When Housing Works filed the lawsuit on Thursday, it also obtained a temporary restraining order on the city's marshal, staving off the eviction of the Melendez family.
Melendez's lawyer, Housing Works staff attorney Matthew Carmody, believes that the city and state government agencies are retaliating against Melendez because of her role as lead plaintiff in Melendez v. Wing. Melendez's victory in that case, which went all the way to the State's highest court, established the right of all HASA clients to exclude family members with SSI income from their household budget calculation. SSI invisibility, as the exclusion is known, saves families over $500 each month, money that can go to the care and support of their disabled family members. Melendez v. Wing was relied on heavily by the Appellate Division in Doe v. Doar, a sister case that restored SSI invisibility budgeting to all eligible public assistance recipients in New York State. Doe v. Doar cost New York State tens of millions of dollars in retroactive benefits.
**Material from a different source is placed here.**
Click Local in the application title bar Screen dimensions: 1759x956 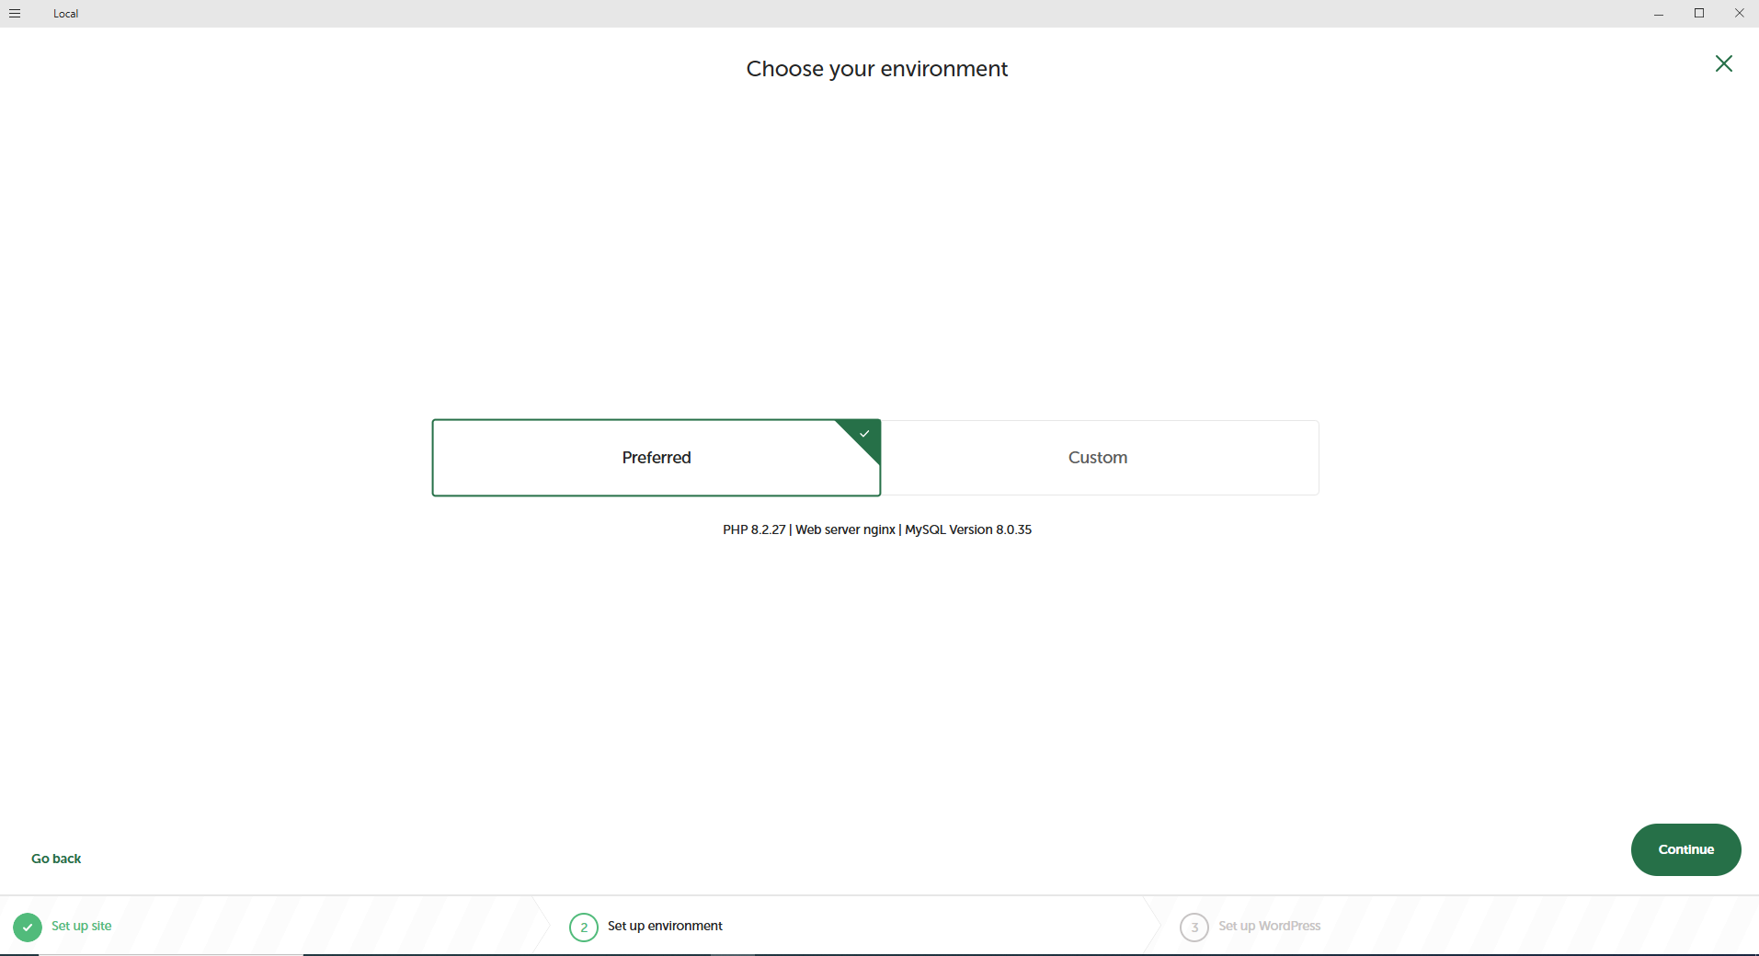click(64, 13)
In late April 2007, Melendez, her husband and child were approved by HASA to move into an apartment with a rent of $1350 a month. In late April, HASA paid the security deposit, first month's rent, and brokers fee, all at the actual rent amount, $1,350. In early May, however, just a few days later, the agency inexplicably reduced Melendez's rental supplement to $810, the bare minimum required by law."In the 10 years I've been practicing HIV law in this city, I've never seen HASA approve an apartment and subsequently not use the actual rent as the basis for the family's shelter allowance," Carmody said. "HASA moved the family in and paid the full rent, then days later informed the family that their rental assistance would be cut by hundreds of dollars. That left the family on a collision course with eviction."
Carmody has obtained affidavits from four leading HIV/AIDS attorneys saying that they, too, have never seen a circumstance in which HASA budgeted rental assistance for less than a client's actual rent.
Carmody said that New York State is essentially attempting an end run around Melendez v. Wing: "Since HASA can't put Ms. Melendez's child's SSI benefits on her budget directly because of the Melendez v. Wing decision, the State is, effectively, attempting to force her to pay rent with those benefits." Those benefits are earmarked to meet the needs of Melendez's disabled daughter, as Melendez v. Wing established. "The family is faced with an impossible choice: Use their subsistence benefits to make up the difference in rent, or use the subsistence benefits to meet the family's survival needs," said Carmody.
After trying to recoup Melendez's rent payments through administrative means, Housing Works filed a lawsuit against HRA/OTDA, which oversees HASA. The City has already signaled that it will move to dismiss the case, with papers due in mid-September.